Gibt es bei Juve kein Zurück mehr?
Entsprechend fielen die Reaktionen im Anschluss aus. Zahlreiche Zuschauer verließen das Stadion bereits Mitte der zweiten Halbzeit, als Ademola Lookmann das vierte Tor für die Gäste erzielt hatte (77.). Diejenigen, die geblieben waren, bedachten die Juve-Stars mit einem gellenden Pfeifkonzert und die Verantwortlichen mit bitterbösen Sprechchören.
Juve-Debakel: „Ein Ergebnis, das das Umfeld erschüttert“
Die italienische Sportzeitung Gazzetta dello Sport schrieb angesichts der Geschehnisse von einer „Blamage“ und einer Niederlage, die schwerwiegende Folgen haben könnte: „Es könnte der Punkt gewesen sein, an dem es kein Zurück mehr gibt in der Beziehung zwischen den Bianconeri und ihrem Publikum. Ein Ergebnis, das in die negative Geschichte eingeht und das Umfeld der Bianconeri erschüttert.“
Bezeichnend: Nach Abpfiff versuchte Mittelfeldspieler Manuel Locatelli seine Mannschaftskollegen vor die bereits halbleere Curva Sud, Heimat der eingefleischten Juve-Anhänger, zu beordern, was er nach einem kurzen Gespräch hinter der Mittellinie mit Keeper Michele Di Gregorio aber wieder aufgab.
„Das ist ein Spiel, das wehtut. Wir müssen als Gruppe arbeiten, an die tägliche Arbeit denken und uns auf das nächste Spiel konzentrieren, um unser Ziel zu erreichen“, gab Locatelli später zu Protokoll: „Wir sind eine junge und unerfahrene Mannschaft, wir müssen uns mit der Demut, die wir haben, darauf konzentrieren, uns zu verbessern.“
Umbruch bei Juve hat Folgen
In eine ähnliche Kerbe schlug auch Juve-Coach Thiago Motta, der ebenfalls auf die Unerfahrenheit seiner Mannschaft verwies.

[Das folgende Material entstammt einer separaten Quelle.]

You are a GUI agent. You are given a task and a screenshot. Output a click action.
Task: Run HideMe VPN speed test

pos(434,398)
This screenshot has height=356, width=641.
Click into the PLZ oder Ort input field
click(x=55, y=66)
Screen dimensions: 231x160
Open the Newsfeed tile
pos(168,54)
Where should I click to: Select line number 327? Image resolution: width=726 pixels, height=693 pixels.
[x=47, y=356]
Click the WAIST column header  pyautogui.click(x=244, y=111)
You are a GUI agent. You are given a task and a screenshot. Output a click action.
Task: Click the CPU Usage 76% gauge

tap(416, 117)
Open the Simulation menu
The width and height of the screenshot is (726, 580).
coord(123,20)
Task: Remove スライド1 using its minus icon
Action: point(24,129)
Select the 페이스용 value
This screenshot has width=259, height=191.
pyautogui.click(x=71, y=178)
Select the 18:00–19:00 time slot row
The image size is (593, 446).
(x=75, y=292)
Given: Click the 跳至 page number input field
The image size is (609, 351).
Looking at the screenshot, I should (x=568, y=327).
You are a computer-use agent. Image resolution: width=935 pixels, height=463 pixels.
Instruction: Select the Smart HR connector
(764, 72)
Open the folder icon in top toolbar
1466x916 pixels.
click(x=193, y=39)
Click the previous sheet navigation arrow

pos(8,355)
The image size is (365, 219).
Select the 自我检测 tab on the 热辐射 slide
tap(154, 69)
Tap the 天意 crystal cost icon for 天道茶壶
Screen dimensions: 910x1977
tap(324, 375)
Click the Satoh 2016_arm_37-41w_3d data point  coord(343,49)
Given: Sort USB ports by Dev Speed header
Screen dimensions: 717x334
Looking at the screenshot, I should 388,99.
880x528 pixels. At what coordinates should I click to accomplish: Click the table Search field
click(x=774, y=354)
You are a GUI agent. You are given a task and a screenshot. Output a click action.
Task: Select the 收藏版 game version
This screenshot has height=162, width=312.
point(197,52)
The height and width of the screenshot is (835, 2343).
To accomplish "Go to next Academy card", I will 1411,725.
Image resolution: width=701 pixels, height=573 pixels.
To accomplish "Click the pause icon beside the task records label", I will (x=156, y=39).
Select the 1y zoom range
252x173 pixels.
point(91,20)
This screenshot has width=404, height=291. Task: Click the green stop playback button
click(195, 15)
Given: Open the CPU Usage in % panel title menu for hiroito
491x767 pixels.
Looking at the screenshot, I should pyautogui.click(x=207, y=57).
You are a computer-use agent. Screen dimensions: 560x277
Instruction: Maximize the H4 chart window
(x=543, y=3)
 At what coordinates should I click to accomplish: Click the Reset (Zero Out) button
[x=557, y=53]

„Wir sind die jüngste Mannschaft der Liga, wir wollen uns weiterentwickeln und haben nach dem ersten Tor mental gelitten“, erklärte der 42-Jährige.
In der Tat schickt Juve nach Abstiegskandidat Parma regelmäßig die jüngste Startelf der Serie A ins Rennen. Nach 22 Abgängen im Sommer 2024 befindet sich der Umbruch in vollem Gange.
Dennoch gelang es Motta, seine Mannschaft nach einem eher schwachen Saisonstart zu stabilisieren. Von den zwischenzeitlich 16 Punkten Rückstand auf Platz eins waren vor der Partie gegen Atalanta nur noch sechs Zähler übrig. Seit dem 21. Spieltag hatte die Alte Dame nicht mehr verloren.
Fans verlieren die Geduld
Doch das Aus im Pokal gegen Außenseiter Empoli Ende Februar, das Scheitern in den Playoffs der Champions League gegen Eindhoven wenige Tage zuvor und nun die höchste Heimpleite seit 58 Jahren, die auch die letzten Träume von der Meisterschaft zerplatzen ließ, hat die Geduld der Anhänger überstrapaziert.
„Juve befindet sich auf einer Achterbahnfahrt. Sobald es ein wenig aufwärts geht, fällt es sofort wieder in seine eigene kleine Hölle zurück“, analysierte die Zeitung Corriere della Sera: „Das Stadion ist ein einziger Tumult aus Pfiffen, Gesängen und Beleidigungen.“ Die Gäste würden „über die Trümmer von Juventus spazieren“.